• [INFORMATION SHOWN]

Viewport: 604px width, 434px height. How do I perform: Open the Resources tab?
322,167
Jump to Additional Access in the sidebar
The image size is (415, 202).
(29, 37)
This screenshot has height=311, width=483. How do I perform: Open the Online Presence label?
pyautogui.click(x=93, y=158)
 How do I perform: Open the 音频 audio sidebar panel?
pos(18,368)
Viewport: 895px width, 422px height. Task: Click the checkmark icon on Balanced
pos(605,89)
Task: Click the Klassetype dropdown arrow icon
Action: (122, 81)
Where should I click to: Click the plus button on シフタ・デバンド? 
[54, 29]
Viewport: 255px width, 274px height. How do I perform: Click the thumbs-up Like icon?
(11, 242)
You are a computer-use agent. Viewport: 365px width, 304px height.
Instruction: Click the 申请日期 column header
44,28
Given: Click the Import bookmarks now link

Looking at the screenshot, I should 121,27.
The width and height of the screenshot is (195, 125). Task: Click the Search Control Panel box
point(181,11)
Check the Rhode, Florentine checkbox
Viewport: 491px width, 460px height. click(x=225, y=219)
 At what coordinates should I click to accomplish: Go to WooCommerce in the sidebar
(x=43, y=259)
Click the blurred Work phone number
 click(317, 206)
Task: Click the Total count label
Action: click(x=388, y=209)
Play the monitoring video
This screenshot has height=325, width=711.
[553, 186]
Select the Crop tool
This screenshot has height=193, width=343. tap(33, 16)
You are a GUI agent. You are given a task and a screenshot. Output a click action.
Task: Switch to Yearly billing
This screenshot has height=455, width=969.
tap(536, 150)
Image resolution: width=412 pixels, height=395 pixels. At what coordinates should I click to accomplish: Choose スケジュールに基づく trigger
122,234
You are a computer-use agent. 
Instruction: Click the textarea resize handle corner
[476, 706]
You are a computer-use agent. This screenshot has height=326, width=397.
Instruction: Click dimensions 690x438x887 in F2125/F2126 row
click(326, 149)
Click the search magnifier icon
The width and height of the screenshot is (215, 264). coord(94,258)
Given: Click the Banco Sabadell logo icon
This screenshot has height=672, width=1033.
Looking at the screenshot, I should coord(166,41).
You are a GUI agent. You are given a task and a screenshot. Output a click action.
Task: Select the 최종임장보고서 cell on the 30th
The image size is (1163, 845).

• [TASK STATEMENT]
Above are records; say how many of their lines contain the word "computer", giving only the number.

• [WRITTEN ANSWER]
3